Saturday, November 9, 2013

Cities Have Always Been Popular on TV

It is somewhat popular now for self-described urbanists to use clever references to pop culture to explain how cities became popular again. For instance, Jeff Speck writes in The Walkable City (p. 20):
"Born as the baby boom ended, I grew up watching three television shows almost daily: Gilligan's Island, The Brady Bunch,  and The Partridge Family. While Gilligan's Island may have had little to say about urbanism, the other two were extremely instructive. They idealized the mid-twentieth-century suburban standard of low-slung houses on leafy lots, surrounded by more of the same...[note: Speck does mention that the shows that were urban all dealt with crime. Then he continues.]...Now, contrast my experience growing up in the seventies with that of a child growing up in or around the nineties, watching Seinfeld, Friends, and, eventually Sex and the City..."
Speck is not alone using TV shows as a touchstone of particular eras. Nearly all of the "back to the city" proponents use some variant of these shows, especially Friends for some reason. These pop culture analogies are compelling, and in this case oddly wrong.

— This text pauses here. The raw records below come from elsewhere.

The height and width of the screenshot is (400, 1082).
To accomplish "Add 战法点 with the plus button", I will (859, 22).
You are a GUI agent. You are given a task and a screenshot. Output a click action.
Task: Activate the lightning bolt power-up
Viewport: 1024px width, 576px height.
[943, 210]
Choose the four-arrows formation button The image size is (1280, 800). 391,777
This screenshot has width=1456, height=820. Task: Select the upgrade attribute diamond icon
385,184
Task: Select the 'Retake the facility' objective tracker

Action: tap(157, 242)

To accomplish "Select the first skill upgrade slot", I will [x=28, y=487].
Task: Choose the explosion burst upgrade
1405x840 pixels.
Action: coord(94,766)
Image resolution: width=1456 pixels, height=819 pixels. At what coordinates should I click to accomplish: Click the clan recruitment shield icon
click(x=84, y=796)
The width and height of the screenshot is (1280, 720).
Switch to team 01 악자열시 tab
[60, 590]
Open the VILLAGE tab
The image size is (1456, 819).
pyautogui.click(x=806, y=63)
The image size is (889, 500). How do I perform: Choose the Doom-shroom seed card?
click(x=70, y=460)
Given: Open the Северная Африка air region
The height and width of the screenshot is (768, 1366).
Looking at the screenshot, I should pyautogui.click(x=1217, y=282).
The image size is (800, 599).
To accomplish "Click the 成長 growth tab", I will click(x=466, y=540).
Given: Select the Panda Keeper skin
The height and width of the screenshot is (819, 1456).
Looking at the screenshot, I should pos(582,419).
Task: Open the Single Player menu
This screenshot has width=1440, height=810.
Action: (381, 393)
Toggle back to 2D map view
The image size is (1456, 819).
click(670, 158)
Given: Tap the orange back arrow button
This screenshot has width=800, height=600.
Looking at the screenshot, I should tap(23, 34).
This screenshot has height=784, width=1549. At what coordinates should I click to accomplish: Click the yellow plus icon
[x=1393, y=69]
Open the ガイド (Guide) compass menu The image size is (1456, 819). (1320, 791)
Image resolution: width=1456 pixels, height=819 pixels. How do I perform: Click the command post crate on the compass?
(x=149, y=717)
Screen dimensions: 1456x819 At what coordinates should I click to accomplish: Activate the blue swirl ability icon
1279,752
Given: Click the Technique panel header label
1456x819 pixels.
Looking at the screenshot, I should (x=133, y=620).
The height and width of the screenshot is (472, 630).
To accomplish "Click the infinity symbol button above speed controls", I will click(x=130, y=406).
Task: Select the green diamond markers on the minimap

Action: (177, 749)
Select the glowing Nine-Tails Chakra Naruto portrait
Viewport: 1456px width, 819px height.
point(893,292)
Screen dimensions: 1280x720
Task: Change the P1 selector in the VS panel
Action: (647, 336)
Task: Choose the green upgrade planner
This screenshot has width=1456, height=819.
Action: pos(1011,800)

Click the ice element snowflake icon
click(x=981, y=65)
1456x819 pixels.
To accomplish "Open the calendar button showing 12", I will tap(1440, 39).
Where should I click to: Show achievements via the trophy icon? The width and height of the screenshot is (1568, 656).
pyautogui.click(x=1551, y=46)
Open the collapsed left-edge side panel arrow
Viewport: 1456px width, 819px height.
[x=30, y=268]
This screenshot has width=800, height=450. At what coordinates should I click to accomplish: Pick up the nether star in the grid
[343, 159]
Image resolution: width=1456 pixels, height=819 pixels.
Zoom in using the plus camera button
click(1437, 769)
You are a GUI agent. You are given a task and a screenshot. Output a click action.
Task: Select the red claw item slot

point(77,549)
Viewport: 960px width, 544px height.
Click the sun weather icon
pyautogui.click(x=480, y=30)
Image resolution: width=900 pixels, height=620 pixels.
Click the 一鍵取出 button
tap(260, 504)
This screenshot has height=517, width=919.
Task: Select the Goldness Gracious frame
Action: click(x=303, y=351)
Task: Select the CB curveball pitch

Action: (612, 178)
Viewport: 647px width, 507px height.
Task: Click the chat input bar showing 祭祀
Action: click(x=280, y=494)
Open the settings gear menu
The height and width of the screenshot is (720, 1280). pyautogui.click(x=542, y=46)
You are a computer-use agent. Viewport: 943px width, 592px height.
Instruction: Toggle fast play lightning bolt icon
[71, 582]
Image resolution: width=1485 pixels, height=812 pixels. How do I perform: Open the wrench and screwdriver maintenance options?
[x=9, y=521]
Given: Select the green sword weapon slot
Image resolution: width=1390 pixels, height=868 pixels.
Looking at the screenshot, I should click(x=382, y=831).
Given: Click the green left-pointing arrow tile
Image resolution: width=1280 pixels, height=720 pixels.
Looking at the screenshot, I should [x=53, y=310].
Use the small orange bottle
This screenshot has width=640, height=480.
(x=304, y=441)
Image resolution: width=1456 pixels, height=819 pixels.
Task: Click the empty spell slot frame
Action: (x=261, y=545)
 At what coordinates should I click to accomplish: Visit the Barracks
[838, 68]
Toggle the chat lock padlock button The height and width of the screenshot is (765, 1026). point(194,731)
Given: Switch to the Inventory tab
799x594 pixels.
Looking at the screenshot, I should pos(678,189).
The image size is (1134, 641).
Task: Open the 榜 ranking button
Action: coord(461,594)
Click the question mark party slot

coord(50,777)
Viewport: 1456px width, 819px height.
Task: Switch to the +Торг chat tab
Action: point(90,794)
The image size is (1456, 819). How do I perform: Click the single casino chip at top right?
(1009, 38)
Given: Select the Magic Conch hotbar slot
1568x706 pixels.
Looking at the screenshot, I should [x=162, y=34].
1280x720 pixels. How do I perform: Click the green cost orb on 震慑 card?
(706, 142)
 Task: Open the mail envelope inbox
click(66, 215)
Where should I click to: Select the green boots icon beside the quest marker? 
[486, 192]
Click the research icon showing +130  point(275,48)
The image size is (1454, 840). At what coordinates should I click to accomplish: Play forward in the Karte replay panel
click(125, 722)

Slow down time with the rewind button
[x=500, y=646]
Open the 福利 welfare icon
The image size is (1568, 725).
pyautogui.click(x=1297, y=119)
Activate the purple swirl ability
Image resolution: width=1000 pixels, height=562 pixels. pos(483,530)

I'm not sure why young people moving to cities is now treated as a new thing*, but so some people say. Speck alludes to two different types of TV shows, though. One is focused on families and the other is focused on young, single adults. Now, as it has always been, family shows tend to be single family suburban and young, singles tend to be in dense urban areas. These general observations may be even more accurate now than they were decades ago.

Here is a link to 1980s popular shows, many of which started in the 1970s. Three's Company, for instance, was about young, single people. Set in Santa Monica, the three shared an apartment, walked to the Reagle Beagle and did not own a car (they tried to buy one to share in season 2 in 1977/78). This sounds urban! One Day at Time was a rare family show set in an apartment that was not New York. The Cosby Show was also as urban as you can get. Taxi romanticized New York at a time when it was very hard to do. Even Joanie and Chachi moved from relatively suburban Milwaukee to the big city of Chicago as soon as they could. There just wasn't an obvious shift in locations or depictions of cities that mirrors any actual changes in attitudes toward cities, and this is especially true for young, single adults.

I certainly don't know about all of the TV shows out there in the world, but I don't know of any that featured young, single people rocking the suburbs. It would be a really boring show! So enough with the Friends and Sex in the City analogy. It doesn't logically or factually work. (Now is when I would go yell at the kids to get off my lawn if I had one.)



*More on this some other day, but young people have always moved to more urban areas. There has never been a mass migration of new, single college grads moving to the suburbs to live by themselves.Young families have, of course, but not singles to any large degree. Young, single people have always favored urban living because young people want to be where the action is.